Вскочила и бросилась обниматься, сказала осипшим голосом:
— Мы тут купили всякого. Хлеб, там, сахар. И колбасы. Хочешь колбасы? И ставрида есть. Нажарить?
Не дожидаясь ответа, она побежала на кухню, загремела посудой. Мама посмотрела на меня удивленно и прошептала:
— Какие же вы у меня… чудесные!
— Мы очень… тебя… любим, — хрипнул Борис и полез к маме обниматься.
В кухне заскворчало масло на сковородке, потянуло жареной рыбой, и я понял, как же голоден!
— Надо на дачу сходить, — задумчиво произнесла мама. — Черешню собрать, картошки накопать — к рыбке хорошо будет.

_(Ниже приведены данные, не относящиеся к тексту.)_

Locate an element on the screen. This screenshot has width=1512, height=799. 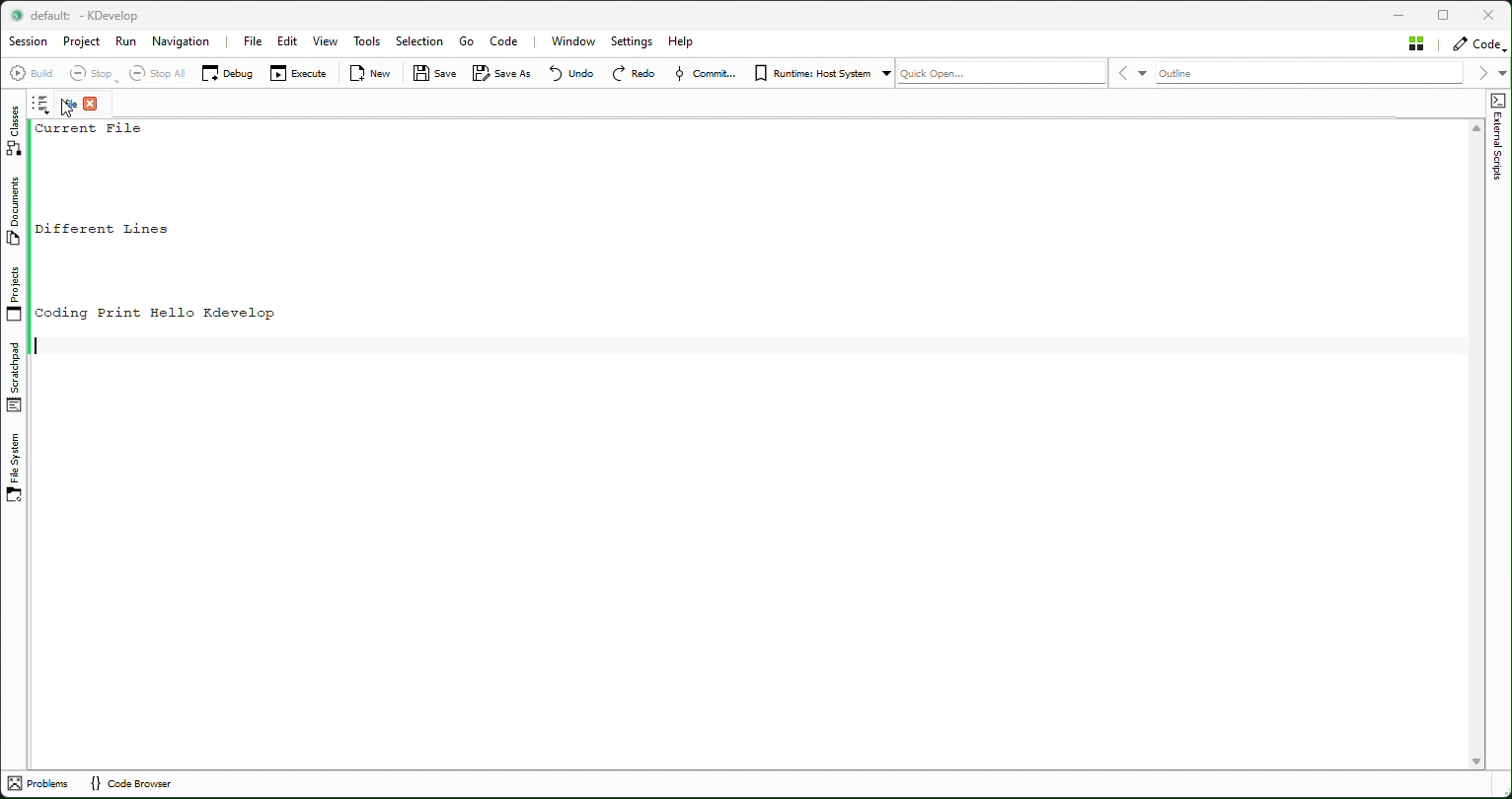
Classes is located at coordinates (12, 132).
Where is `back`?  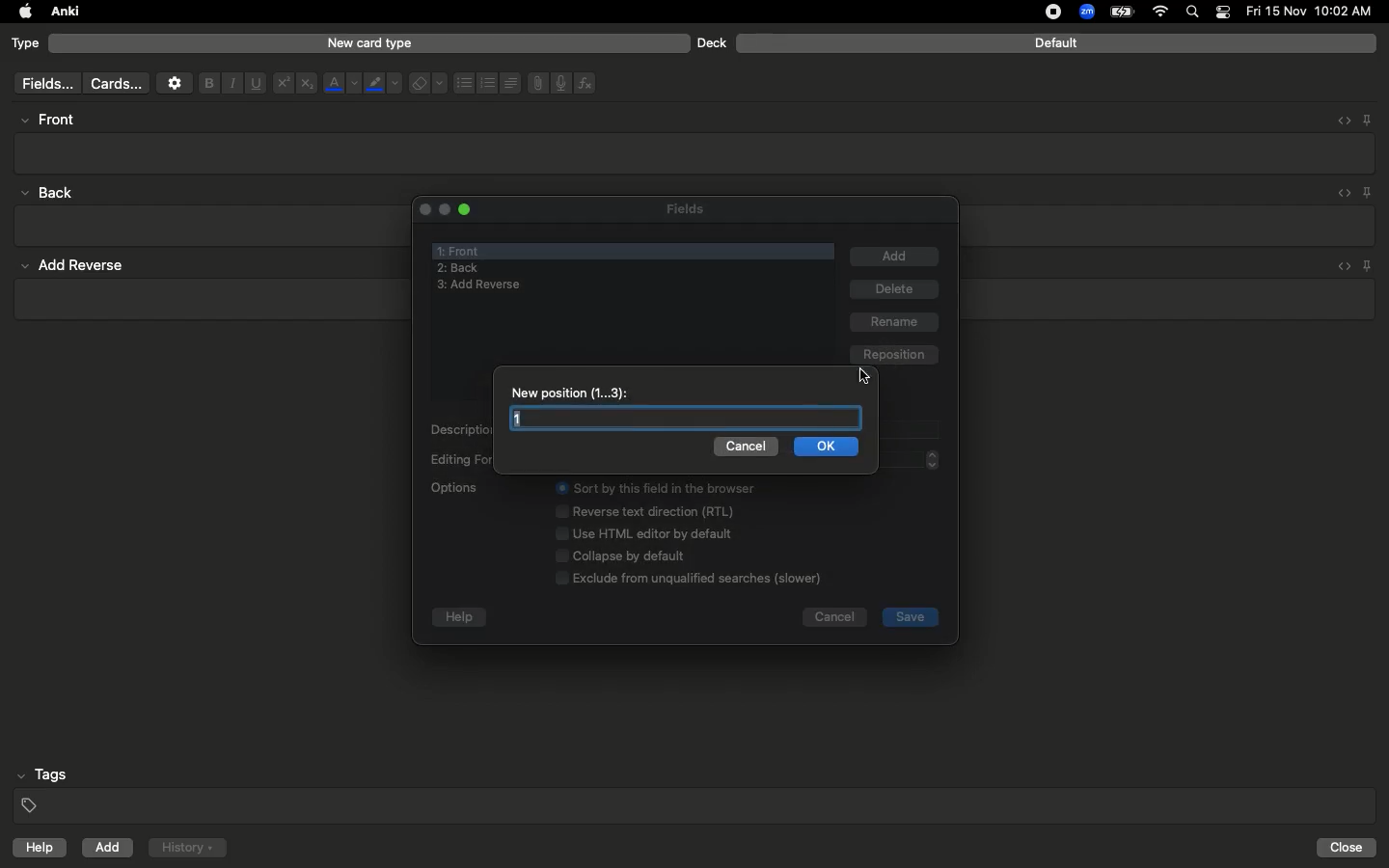
back is located at coordinates (53, 192).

— Завтра опять пойдем на промысел, — сказал я. — Засолим ставридки, вот это и правда будет супер — к молодой картошке, да с укропом и маслом — м-м-м!
Живот предательски заурчал. Будто услышав его, Наташка крикнула из кухни:
— Еще минут пять-семь, и первая партия рыбы готова!
— Показать, что я нарисовал? — Боря заговорщицки улыбнулся, рванул к столу и показал лист, где была изображена молоденькая смеющаяся мама.
Он перерисовывал с фотографии карандашом, потом оттенил тушью.
— Как похоже! — удивилась мама и посмотрела на своего сына так, словно видела впервые. — Очень… здорово!
— Это по учебнику, который Пашка подарил! — похвастался он, хотел еще что-то сказать, но тут в дверь постучали.
Открывать пошла мама, как и подобает хозяйке. Глянула в глазок.
— Там мальчик какой-то. Это к кому? У него наша книжка.
— Это Юрка, — сказал я, — впусти его.
Увидев маму, Каюк не стал заходить. Выставил перед собой книгу, будто защищаясь ею.
— Я вот это. Прочитал. Принес.
— Проходи в квартиру! — скомандовал я. — Мы как раз ужинать собрались. Будешь с нами?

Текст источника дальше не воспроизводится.